Khususnya masyarakat yang bermukim di pulau-pulau kecil serta untuk menjaga kedaulatan negara. Pemanfaatan dan penguasaan pulau oleh perseorangan atau korporasi tidak dapat dibenarkan karena hal ini akan mengeliminasi masyarakat yang menjadikan pulau sebagai wilayah kelola atau ruang hidupnya dan ini juga berpotensi mengancam kedaulatan negara seperti kasus penjualan pulau di situs asing.

Asmar Exwar, Dinamisator Jaring Nusa, menyatakan bahwa kasus-kasus penjualan pulau maupun konflik-konflik pengelolaan pulau antara korporasi dan masyarakat  telah berulang kali terjadi.
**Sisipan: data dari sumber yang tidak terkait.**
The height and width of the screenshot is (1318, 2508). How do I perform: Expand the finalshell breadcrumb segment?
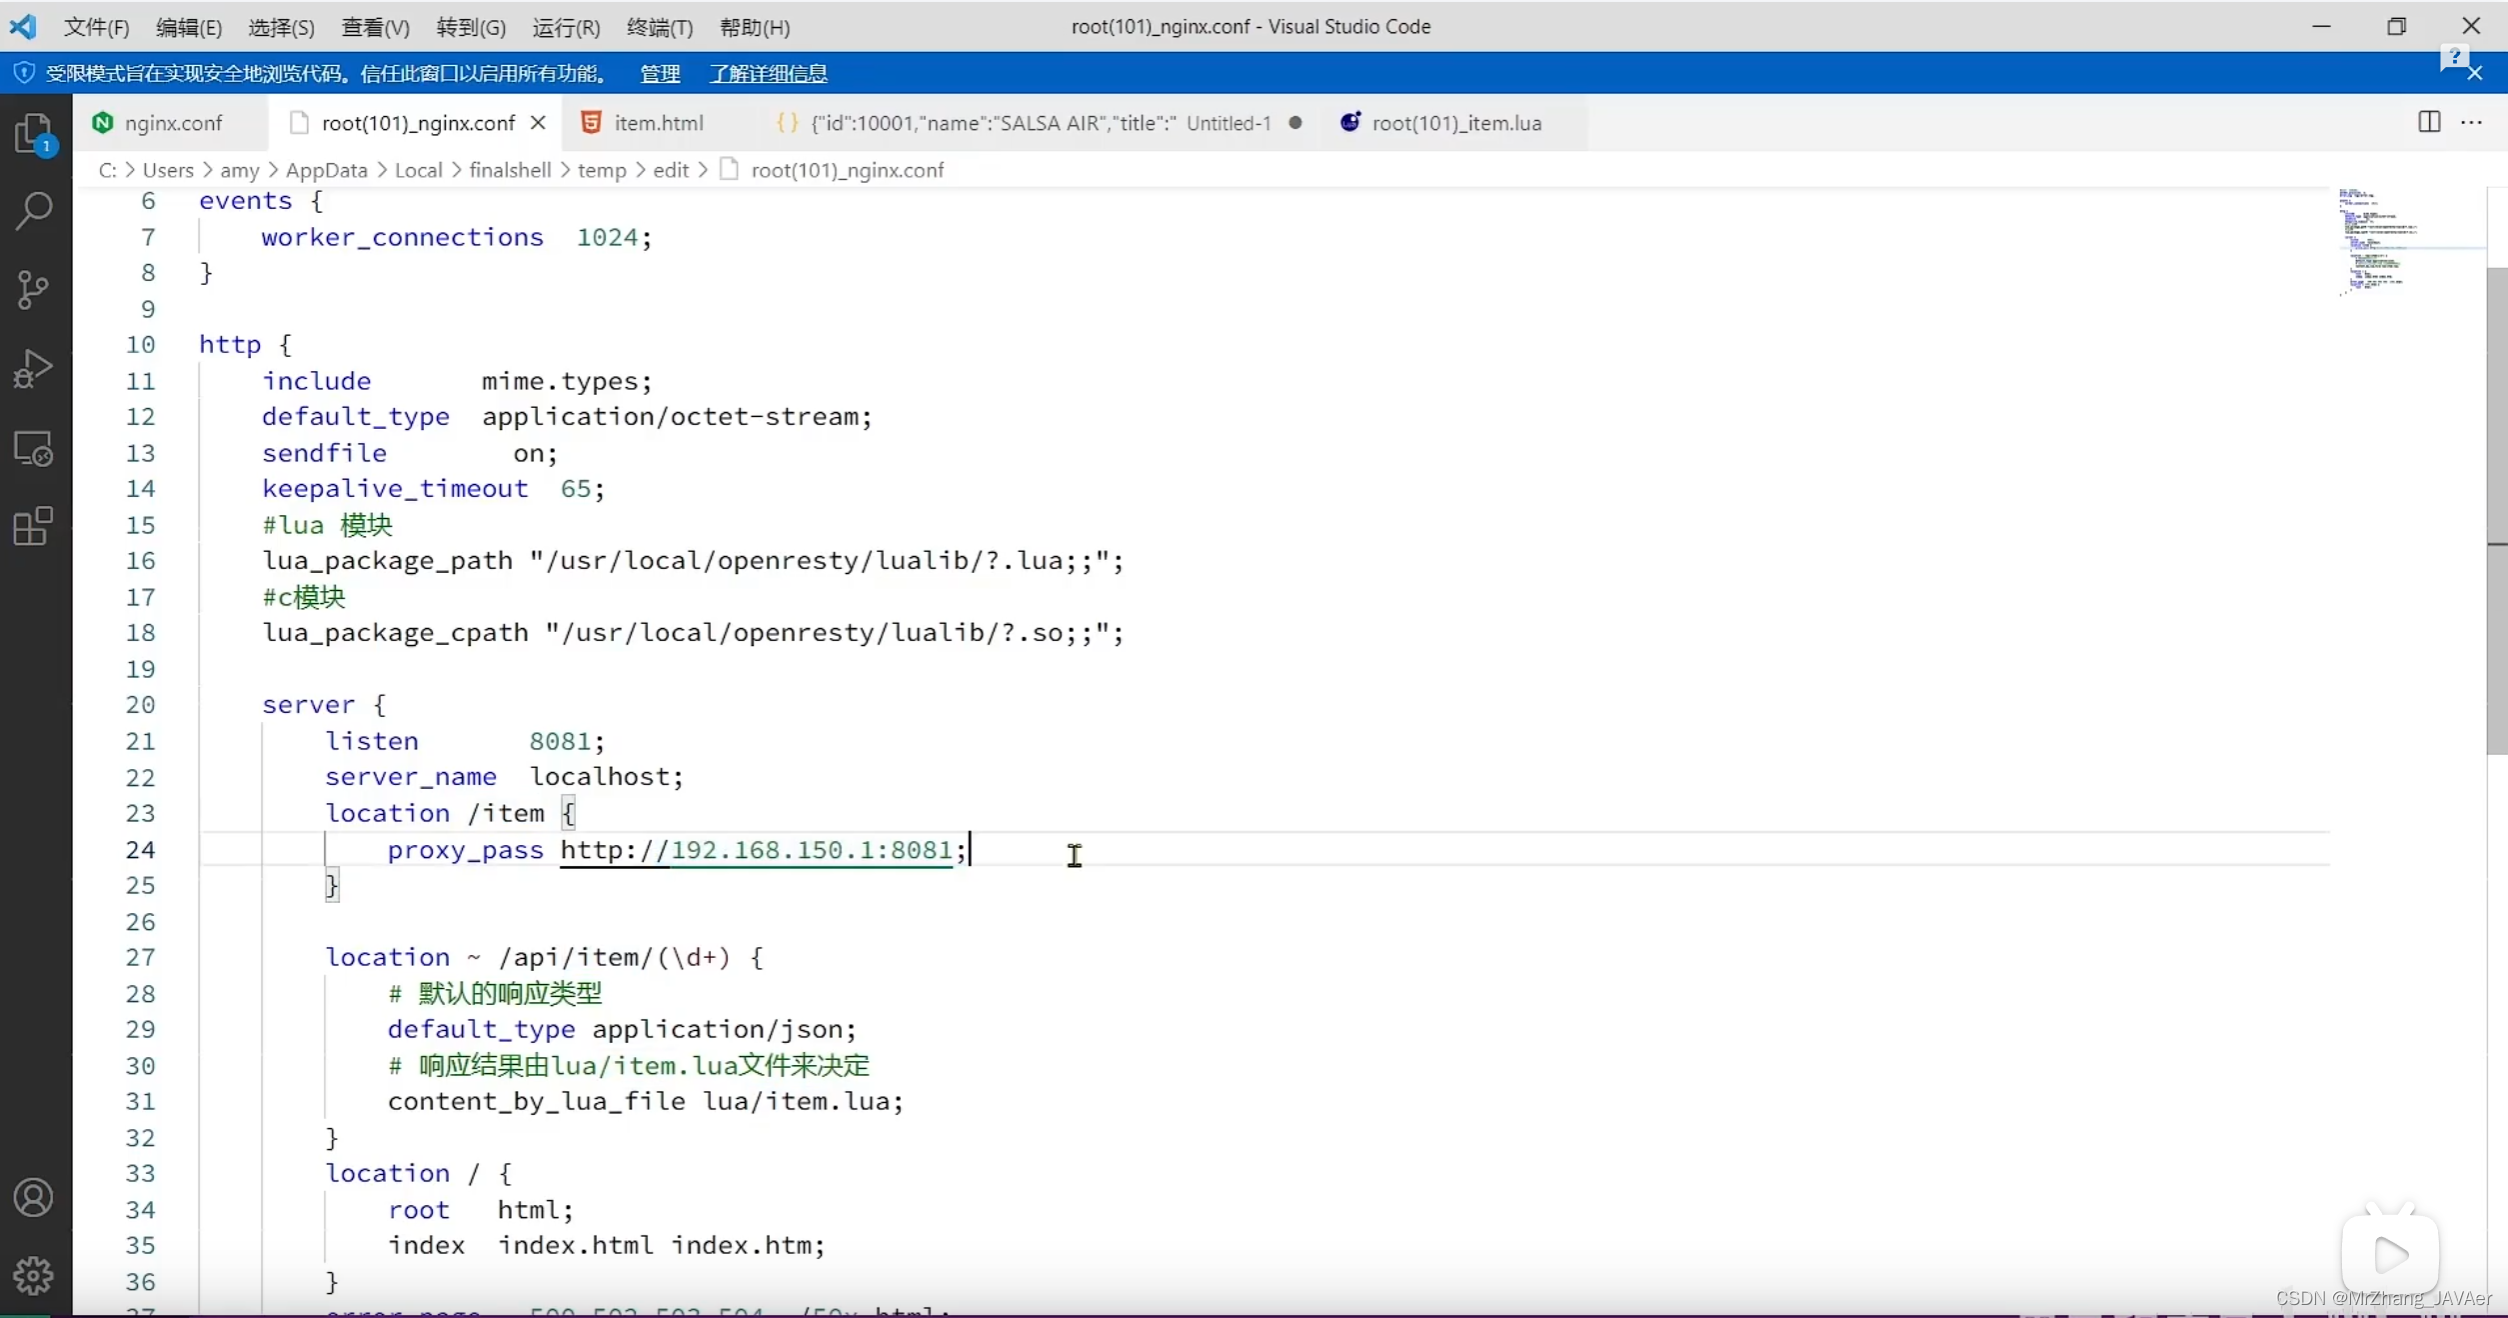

Ini mengindikasikan bahwa ada masalah serius terkait pengelolaan pulau kecil di Indonesia.

“Pemerintah baik pusat dan daerah harus segera melakukan upaya mengevaluasi semua perizinan terkait pengelolaan dan pemanfaatan pesisir pulau kecil oleh korporasi dan segera mencabut izin yang bermasalah, baik itu terkait penjualan pulau, privatisasi, industri ekstraktif, tumpang tindih peruntukan dan tata ruang, konflik dengan masyarakat maupun korporasi yang merusak lingkungan,” ungkapnya.

Asmar menambahkan bahwa Jaring Nusa melalui diskusi internal menyikapi kasus penjualan pulau di KTI pada Jumat, 02 Desember 2022,  juga menuntut pemerintah untuk memberikan jaminan keselamatan dan kesejahteraan bagi masyarakat pesisir pulau kecil, memberikan jaminan keberlanjutan ruang hidup masyarakat dan ekosistem pulau kecil sekaligus memastikan benteng kedaulatan dengan terjaganya pulau oleh komunitas-komunitas baik masyarakat lokal atau adat.